Ethanol Can’t Erase Foreign Dependence On Oil

By H. Josef Hebert
The Associated Press
July 11, 2006

WASHINGTON — Ethanol is far from a cure-all for the nation’s energy problems. It’s not as environmentally friendly as some supporters claim and would supply only 12 percent of U.S. motoring fuel — even if every acre of corn were used.
A number of researchers, the latest in a report Monday, are warning about exaggerated expectations that ethanol could dramatically change America’s dependence on foreign oil by shifting motorists away from gasoline.
As far as alternative fuels are concerned, biodiesel from soybeans is the better choice compared with corn-produced ethanol, University of Minnesota researchers concluded in an analysis.
But “neither can replace much petroleum without impacting food supplies,” the researchers concluded in the paper published in the Proceedings of the National Academy of Sciences.
Wouldn’t replace gasoline
The paper said development of nonfood materials such as switchgrass, prairie grasses and woody plants to produce cellulosic ethanol would be a major improvement with greater energy output and lower environmental impacts.
But creation of cellulosic ethanol remains in the laboratory research stage. And even nonfood sources of ethanol would fall far short of replacing gasoline, most researchers agree.
Biofuels such as ethanol are “not a practical long-term solution,” and their widespread use — even from nonfood crop sources — could have a “devastating” impact on agriculture, two researchers at the Magleve Research Center of the Polytechnic University of New York, argued recently.
“Ethanol from 300 million acres of switchgrass still could not supply our present gasoline and diesel consumption, which is projected to double by 2025,” the researchers, James Jordan and James Powell, wrote in an op-ed article in the Washington Post. “The agricultural effects of such a large-scale program would be devastating.”
In addition to a reduction in soil fertility by not plowing wastes back into the ground, there is concern that using corn and soybeans for ethanol would create competition for food crops.
But Geoff Cooper, a spokes-man for the National Corn Growers Association, calls suggestions that the growth of ethanol will jeopardize food supplies “fear mongering.”
“There’s absolutely no shortage of corn,” Cooper said.
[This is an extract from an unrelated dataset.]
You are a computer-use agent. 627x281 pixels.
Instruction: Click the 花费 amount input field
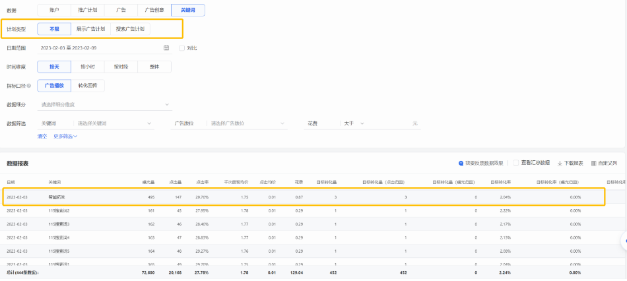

He said demand for corn for livestock feed has been flat and that increased production and expected higher yields per acre will provide plenty of corn to meet all needs.
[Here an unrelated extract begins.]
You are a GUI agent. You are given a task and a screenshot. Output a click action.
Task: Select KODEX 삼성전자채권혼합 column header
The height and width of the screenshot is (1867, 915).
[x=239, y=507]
In a frenzy to respond to public outcries about high gasoline and crude oil prices, members of Congress, as well as the Bush administration, have embraced ethanol as the alternative to gasoline to help move the country closer to energy independence.
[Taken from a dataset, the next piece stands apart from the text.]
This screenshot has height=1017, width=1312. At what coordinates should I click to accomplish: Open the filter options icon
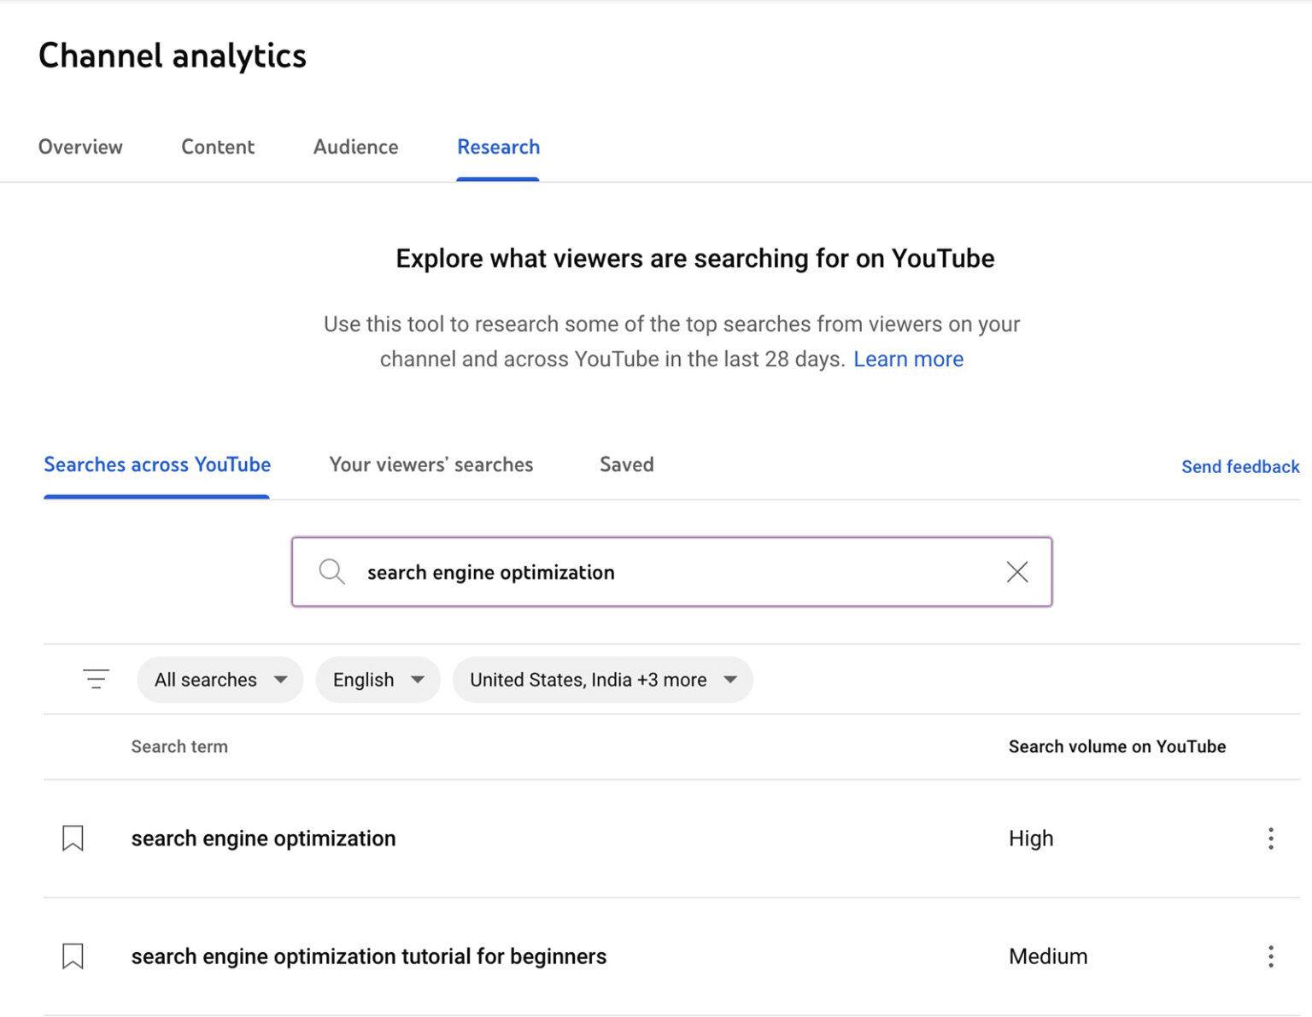click(x=96, y=679)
Ethanol, virtually all of it made from corn in this country, also has been touted as the “green” alternative motor fuel with a push to make it more widely available, not only as a 10 percent additive but with an 85 percent blend with gasoline.
“We definitely believe that biofuels (such as ethanol) have a significant potential,” said Jason Hill, lead author of the University of Minnesota study. But he added that ethanol should not be viewed as “a savior” to our energy problems, and its rapid expansion as a motor fuel has its drawbacks, especially if it is dependent on food crops such as corn and soybeans as feedstock.
Major environmental impacts
If every acre of corn were used for ethanol, it would replace only 12.3 percent of the gasoline used in this country, Hill’s study said, adding that the energy gains of corn-produced ethanol are only modest and the environmental impacts significant.
As a motor fuel, ethanol from corn produces a modest 25 percent more energy than is consumed — including from fossil fuels — in growing the corn, converting it into ethanol and shipping it for use in gasoline.
While often touted as a “green” environmentally friendly fuel, corn-based ethanol’s life cycle environmental impacts are mixed as best, the researchers said.
Compared with gasoline, it produces 12 percent less “greenhouse” gases linked to global warming, according to the study. But the researchers also said it has environmental drawbacks, including “markedly greater” releases of nitrogen, phosphorous and pesticides into waterways as runoff from corn fields.